Jared is a full-time writer living in southeast Georgia. More gems were vacuumed out of the rolled-up carpet from Notarbartolo's Antwerp apartment. And it includes the new revelation that the massive diamond heist might actually have been a cover-up for a colossal insurance fraud. Notarbartolo stepped inside the vault. Or: There was no insurance scam. Finally, the lock required an almost-impossible-to-duplicate foot-long key. Each job brought a different mix of thieves into play. The same camera was used to secretly record guards entering the vault’s combination so the King of Keys could further disable other security measures. Admittedly, not all goods may have been insured. They were accused of breaking into the Antwerp Diamond Center’s supersecure vault and stealing $100 million in diamonds, gold and jewelry. On Thursday night, Notarbartolo ate dinner with his family at home outside of Turin. In half an hour, they were huddled around the bags in the apartment. He bought small stones, paid cash, dressed well, and cheerfully mangled the French language. A heat-sensing infrared detector monitored the terrace, but he approached it slowly from behind a large, homemade polyester shield.

Notarbartolo pressed a buzzer on the steel grate.

Notarbartolo felt like he had stepped into a movie.

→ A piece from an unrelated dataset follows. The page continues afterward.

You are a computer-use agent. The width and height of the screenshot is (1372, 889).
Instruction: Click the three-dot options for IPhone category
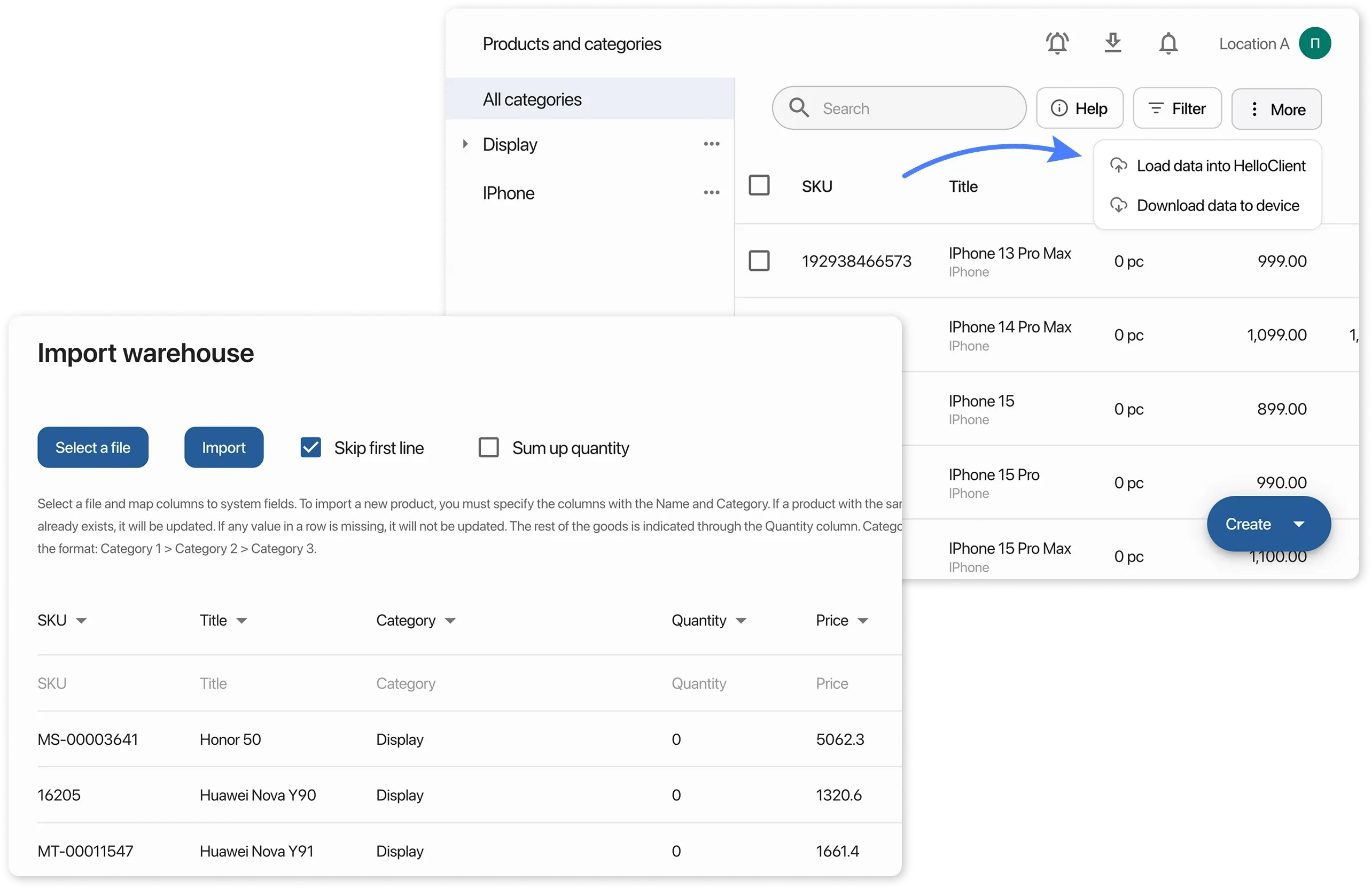click(x=711, y=193)
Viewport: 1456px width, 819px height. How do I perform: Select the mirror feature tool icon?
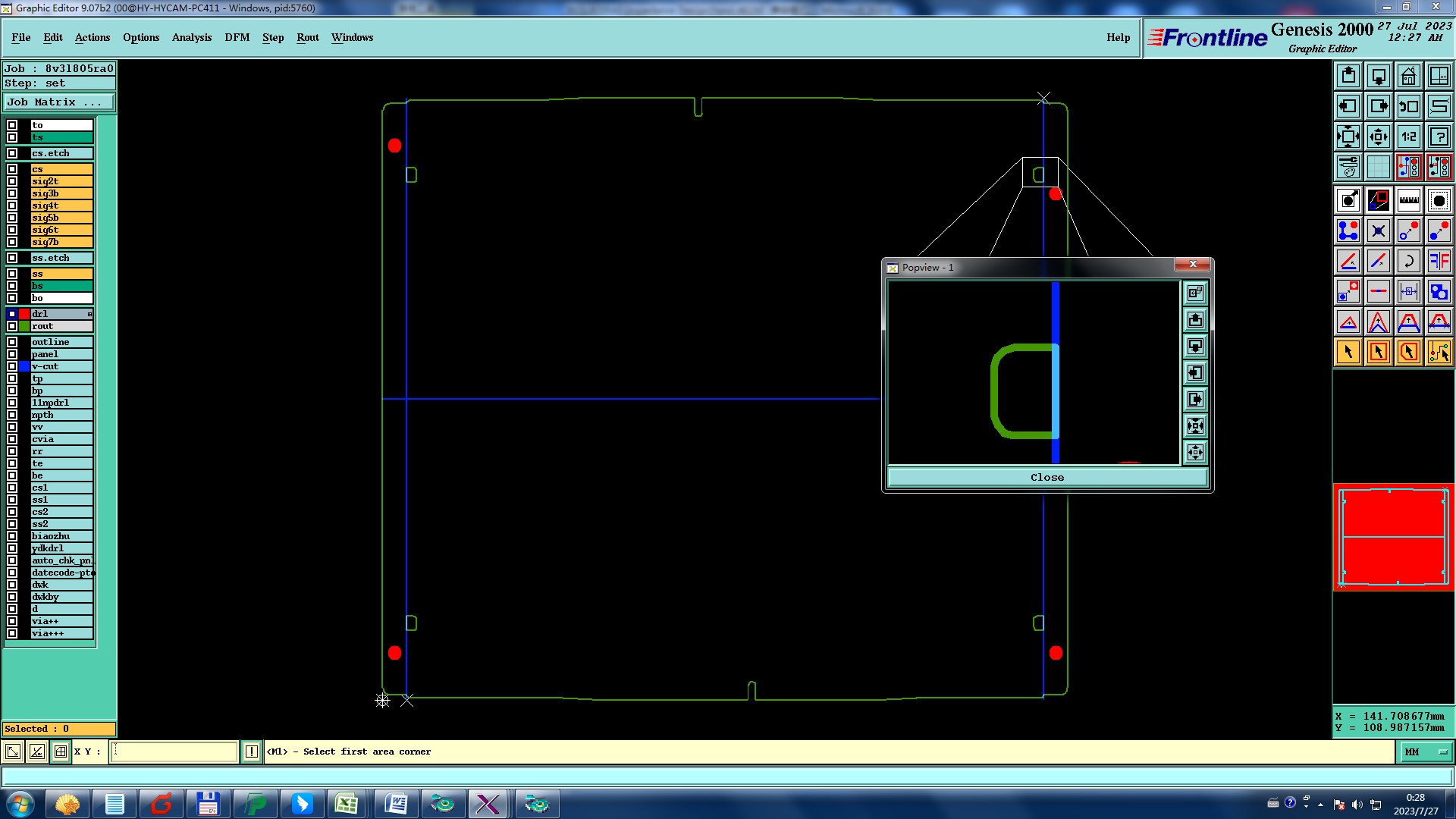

He was right on schedule. Their cargo: De Beers' monthly shipment of diamonds, worth millions. They covered the security cameras with black plastic bags and flipped on the lights. At first, Notarbartolo was confused. The training in the mockup vault had been so intense that no lights were used during the heist itself – also to avoid the heat of light being detected. There were also a lot of holes with rabbits in them. The breakthroughs and innovations that we uncover lead to new ways of thinking, new connections, and new industries. The heist wouldn't be discovered until guards checked the vault on Monday morning. The dealers probably never knew that they had just welcomed one of the world's best jewel thieves into their circle.

With millions of dollars at stake there should be no doubt as to why. The safe-deposit boxes themselves were made of steel and copper and required a key and combination to open. The diamonds are hurried directly into safety-deposit boxes, which are locked with both a key and combination, and then placed in the high-security vault – an underground chamber fitted with motion, heat and light detectors and sealed with a three-tonne steel door that is rated to withstand 12 hours of continuous drilling. The day Notarbartolo was arrested, Italian police broke open the safe at his home in Turin. The local teenagers once decided to have a party there and burned down a little hut he'd built.